◆ **Task statement**: Print the entries below exactly as they appear, from the first line up to and including the line with "Task: Insert a Table from the ribbon". Do not print any pictures.

◆ **The input**:
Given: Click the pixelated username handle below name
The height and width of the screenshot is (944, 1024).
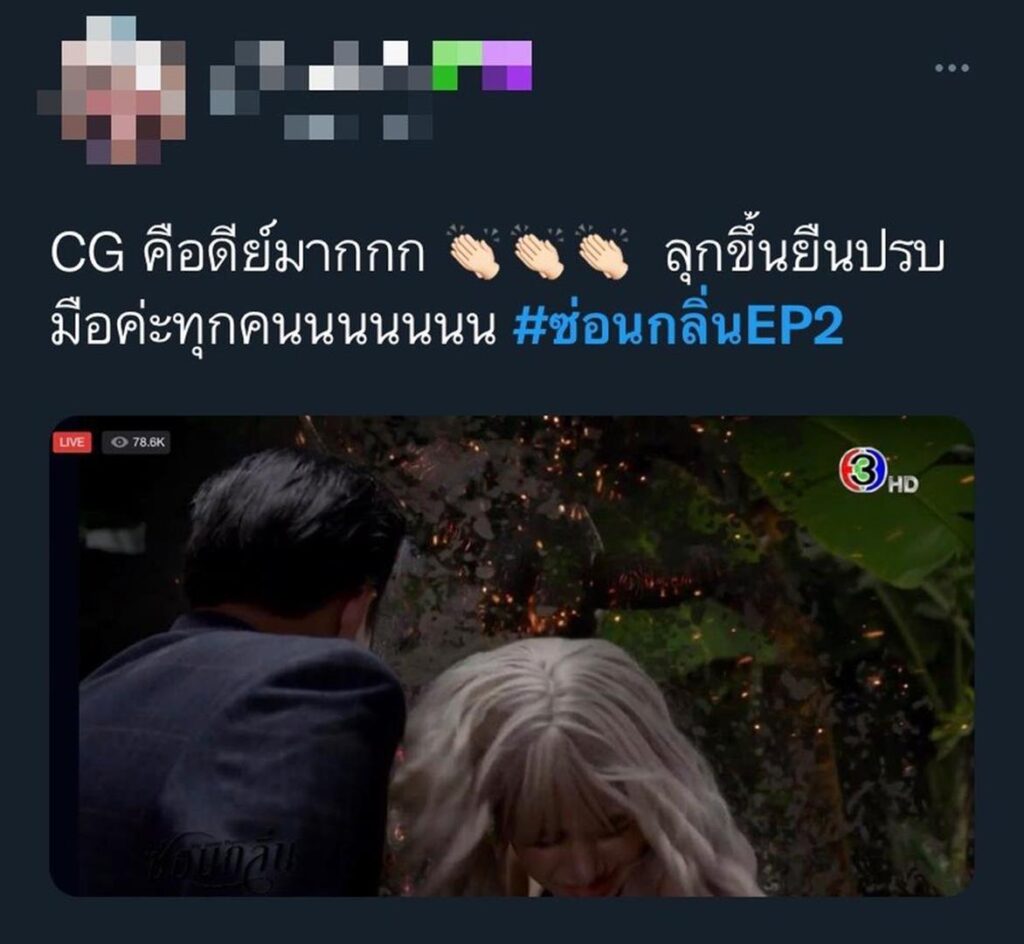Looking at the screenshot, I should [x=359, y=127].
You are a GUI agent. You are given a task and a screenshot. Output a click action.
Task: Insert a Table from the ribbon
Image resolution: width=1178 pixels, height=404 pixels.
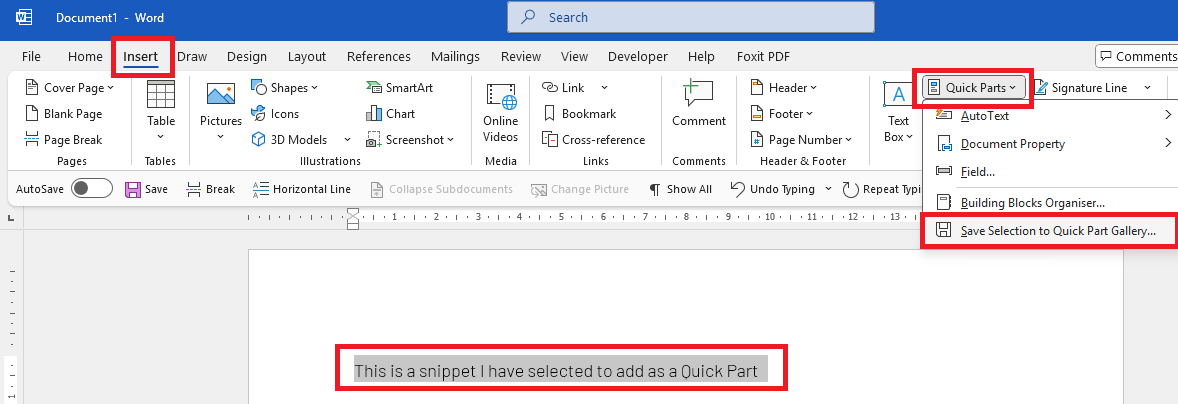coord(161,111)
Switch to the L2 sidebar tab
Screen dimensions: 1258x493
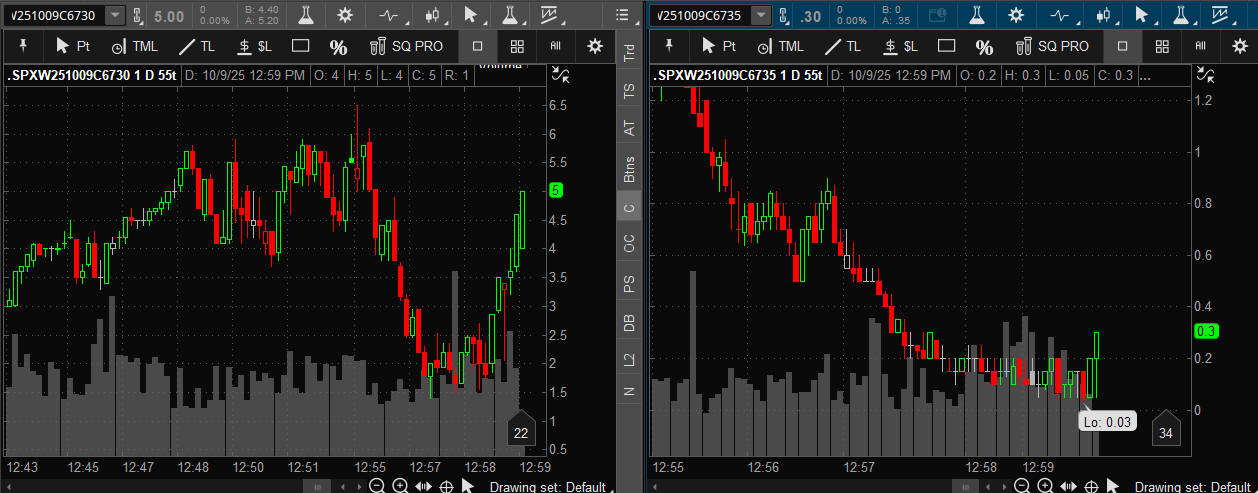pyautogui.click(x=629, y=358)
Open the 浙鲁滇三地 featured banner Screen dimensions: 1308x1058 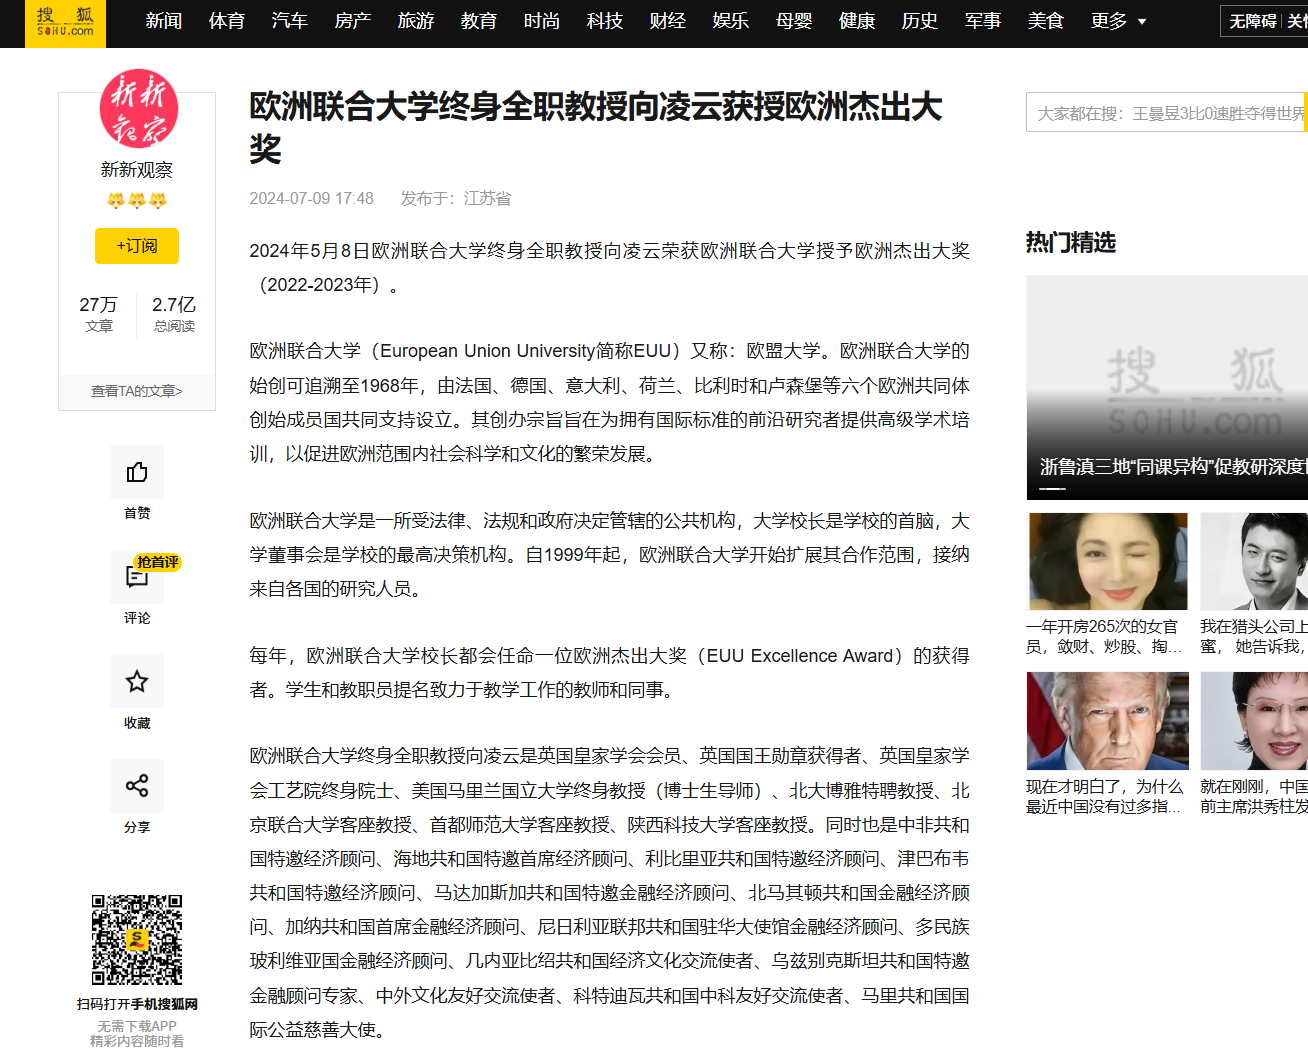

◆ **Final answer**:
Given: Click the pixelated username handle below name
The height and width of the screenshot is (944, 1024).
Looking at the screenshot, I should [x=359, y=127].
You are a GUI agent. You are given a task and a screenshot. Output a click action.
Task: Insert a Table from the ribbon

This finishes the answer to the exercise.